Journey’s ‘Don’t Stop Believin’’ was first released as a single in 1981. It went up to Number 9 on the Billboard Hot 100 chart. Featuring one of the best opening keyboard riffs in Rock, it has been described as “the perfect Rock song.” Written by Neal Schon, Steve Perry, and Jonathan Cain, ‘Don’t Stop Beleivin’’ has been a rallying cry for a number of sports teams and covered by numerous artists including Joe McElderry and metal band Steel Panther, even ‘Alvin and The Chipmunks’ recorded their own version.
It was also the song that rang in your ears as David Chase drove you nuts with that bloody ambiguous ending in ‘The Sopranos.’ They say nothing lasts forever, but the power ballad has refused to die. The song has had so many phases that even its comebacks have had comebacks. It was inspired by failure.
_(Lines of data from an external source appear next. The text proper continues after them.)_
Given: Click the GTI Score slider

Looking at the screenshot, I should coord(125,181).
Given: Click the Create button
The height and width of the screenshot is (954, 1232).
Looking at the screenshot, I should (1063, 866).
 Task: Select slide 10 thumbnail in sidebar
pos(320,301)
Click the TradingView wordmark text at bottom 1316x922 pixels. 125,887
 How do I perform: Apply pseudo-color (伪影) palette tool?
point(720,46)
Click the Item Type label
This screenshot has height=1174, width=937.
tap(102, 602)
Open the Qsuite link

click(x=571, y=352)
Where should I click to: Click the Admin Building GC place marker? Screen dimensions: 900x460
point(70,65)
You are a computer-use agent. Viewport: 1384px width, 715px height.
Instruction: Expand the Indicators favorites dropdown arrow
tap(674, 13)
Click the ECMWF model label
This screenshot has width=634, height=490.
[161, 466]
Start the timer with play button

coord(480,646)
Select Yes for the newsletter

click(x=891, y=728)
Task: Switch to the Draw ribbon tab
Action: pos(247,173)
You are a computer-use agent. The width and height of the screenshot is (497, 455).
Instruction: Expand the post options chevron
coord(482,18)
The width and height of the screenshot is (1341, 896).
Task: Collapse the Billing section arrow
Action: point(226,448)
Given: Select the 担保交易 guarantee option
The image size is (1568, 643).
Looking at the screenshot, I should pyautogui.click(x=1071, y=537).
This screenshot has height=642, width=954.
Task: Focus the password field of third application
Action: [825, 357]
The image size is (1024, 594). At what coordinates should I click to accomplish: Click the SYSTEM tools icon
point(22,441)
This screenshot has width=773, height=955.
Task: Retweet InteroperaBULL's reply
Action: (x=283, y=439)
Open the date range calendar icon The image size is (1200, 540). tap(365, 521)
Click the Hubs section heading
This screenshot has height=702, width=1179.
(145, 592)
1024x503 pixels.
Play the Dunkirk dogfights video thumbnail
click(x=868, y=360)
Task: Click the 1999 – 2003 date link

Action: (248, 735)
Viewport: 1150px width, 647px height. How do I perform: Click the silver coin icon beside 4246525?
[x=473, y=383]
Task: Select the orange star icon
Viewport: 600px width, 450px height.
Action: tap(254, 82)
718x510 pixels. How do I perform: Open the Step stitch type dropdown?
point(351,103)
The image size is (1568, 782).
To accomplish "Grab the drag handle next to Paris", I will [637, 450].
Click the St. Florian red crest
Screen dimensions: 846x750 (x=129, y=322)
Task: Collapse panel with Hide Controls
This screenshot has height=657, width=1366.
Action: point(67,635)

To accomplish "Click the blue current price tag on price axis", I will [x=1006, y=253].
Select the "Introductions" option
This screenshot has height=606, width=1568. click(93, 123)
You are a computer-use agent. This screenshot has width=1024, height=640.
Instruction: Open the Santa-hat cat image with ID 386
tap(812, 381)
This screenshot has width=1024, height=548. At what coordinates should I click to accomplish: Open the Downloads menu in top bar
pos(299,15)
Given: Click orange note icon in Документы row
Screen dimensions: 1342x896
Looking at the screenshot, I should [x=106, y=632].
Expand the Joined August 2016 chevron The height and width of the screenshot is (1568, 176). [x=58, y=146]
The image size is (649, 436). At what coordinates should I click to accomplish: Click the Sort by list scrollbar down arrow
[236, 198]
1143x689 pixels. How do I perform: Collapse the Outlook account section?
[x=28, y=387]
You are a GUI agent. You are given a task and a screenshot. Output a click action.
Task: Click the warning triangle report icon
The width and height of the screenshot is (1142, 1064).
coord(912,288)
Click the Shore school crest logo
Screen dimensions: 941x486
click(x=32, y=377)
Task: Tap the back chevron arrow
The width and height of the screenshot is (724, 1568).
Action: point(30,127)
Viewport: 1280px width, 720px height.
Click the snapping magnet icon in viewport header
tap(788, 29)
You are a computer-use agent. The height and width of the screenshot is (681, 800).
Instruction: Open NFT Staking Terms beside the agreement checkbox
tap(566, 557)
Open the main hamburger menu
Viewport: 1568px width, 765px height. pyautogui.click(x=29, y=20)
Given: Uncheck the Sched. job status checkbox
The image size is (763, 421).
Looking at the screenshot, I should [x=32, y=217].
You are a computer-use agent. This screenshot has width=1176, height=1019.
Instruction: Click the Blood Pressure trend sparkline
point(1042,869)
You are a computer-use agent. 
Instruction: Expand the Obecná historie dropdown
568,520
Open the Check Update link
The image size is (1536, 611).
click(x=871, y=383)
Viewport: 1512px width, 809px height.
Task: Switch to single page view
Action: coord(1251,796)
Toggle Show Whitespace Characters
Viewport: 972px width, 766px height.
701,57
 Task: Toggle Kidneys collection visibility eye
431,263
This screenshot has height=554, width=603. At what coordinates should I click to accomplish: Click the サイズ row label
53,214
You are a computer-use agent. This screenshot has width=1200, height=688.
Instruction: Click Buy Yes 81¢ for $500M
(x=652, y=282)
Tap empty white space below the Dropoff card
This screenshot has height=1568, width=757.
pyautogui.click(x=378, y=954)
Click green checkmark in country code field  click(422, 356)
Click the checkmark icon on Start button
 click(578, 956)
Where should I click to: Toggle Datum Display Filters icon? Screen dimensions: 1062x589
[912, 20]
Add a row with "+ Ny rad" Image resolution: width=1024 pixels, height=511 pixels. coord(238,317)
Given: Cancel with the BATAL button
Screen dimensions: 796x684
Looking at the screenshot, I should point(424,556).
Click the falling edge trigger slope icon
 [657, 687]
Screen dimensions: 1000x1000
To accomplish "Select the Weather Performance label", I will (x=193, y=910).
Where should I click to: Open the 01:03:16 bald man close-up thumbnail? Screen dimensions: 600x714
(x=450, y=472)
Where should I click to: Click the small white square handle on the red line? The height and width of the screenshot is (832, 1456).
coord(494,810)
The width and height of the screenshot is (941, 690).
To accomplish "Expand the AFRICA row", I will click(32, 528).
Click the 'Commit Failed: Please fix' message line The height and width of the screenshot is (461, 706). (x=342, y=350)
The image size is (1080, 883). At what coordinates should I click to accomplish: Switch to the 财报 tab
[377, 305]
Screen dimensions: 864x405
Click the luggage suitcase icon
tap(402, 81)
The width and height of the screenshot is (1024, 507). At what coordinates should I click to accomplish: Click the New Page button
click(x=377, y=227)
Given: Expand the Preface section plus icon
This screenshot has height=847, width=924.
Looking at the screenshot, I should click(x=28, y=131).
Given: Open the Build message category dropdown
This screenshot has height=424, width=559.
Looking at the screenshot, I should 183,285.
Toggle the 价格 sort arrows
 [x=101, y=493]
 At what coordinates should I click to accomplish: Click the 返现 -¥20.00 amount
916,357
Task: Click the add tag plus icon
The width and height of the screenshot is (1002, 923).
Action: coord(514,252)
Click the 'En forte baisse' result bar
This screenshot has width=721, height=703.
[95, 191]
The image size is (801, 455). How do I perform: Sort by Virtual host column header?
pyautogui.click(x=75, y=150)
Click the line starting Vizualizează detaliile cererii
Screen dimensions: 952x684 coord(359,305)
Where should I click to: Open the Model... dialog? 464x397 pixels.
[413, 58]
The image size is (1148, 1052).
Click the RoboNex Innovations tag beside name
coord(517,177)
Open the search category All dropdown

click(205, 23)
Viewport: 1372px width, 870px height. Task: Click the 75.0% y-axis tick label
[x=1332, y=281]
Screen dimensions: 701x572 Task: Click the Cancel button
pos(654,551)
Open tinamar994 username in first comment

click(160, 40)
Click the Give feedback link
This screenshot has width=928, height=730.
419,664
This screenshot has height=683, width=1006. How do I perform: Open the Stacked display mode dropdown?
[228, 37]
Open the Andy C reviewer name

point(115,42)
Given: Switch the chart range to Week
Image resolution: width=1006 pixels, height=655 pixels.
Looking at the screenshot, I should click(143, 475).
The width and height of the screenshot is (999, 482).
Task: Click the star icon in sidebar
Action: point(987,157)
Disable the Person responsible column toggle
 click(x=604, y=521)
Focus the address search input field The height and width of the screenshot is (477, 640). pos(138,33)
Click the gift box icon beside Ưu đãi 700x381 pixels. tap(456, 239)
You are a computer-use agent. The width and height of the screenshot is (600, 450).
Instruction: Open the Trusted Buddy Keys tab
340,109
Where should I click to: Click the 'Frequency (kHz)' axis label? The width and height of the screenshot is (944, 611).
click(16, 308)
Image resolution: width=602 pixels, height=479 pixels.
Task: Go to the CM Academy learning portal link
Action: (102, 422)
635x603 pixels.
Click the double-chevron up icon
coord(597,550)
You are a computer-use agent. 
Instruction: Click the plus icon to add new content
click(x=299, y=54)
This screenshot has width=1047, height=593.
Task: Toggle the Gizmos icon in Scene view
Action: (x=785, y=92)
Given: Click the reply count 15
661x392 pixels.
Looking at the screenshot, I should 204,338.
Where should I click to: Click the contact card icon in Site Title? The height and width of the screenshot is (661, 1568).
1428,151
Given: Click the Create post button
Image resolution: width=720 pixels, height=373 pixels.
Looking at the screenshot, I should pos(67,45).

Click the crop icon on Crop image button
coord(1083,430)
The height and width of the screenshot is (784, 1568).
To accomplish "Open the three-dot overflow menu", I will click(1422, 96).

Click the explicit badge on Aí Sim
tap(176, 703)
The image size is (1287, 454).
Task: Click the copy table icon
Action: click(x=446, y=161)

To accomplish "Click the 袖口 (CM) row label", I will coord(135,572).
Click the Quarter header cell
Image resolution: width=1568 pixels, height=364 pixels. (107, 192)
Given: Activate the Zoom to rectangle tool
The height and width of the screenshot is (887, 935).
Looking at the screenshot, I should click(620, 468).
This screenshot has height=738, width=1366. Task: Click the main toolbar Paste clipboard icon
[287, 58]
The band started off as a Jazz-Rock outfit with little success. Each time keyboardist Jonathan Cain called home lamenting about his lack of success as a musician, his father would tell him: “Don’t stop believing or you [are] done, dude.” Cheesy it may be, the song resonates with all the moments when giving up seems like the easier option.
It will definitely convince you to keep following your dreams, to keep on “believing” no matter what. It started as just another Journey song, then it was forgotten, then it moved on to be an ironic reference to how cheesy 80’s music was, then it had a genuine comeback, and those comebacks had comebacks, and now, ‘Don’t Stop Believin’’ is just there, like the air you breath, paper cuts, gravity, and crazy people, forever. It’s not a lyrical masterpiece, but inspiring just the same. And it has been doing that for over three decades.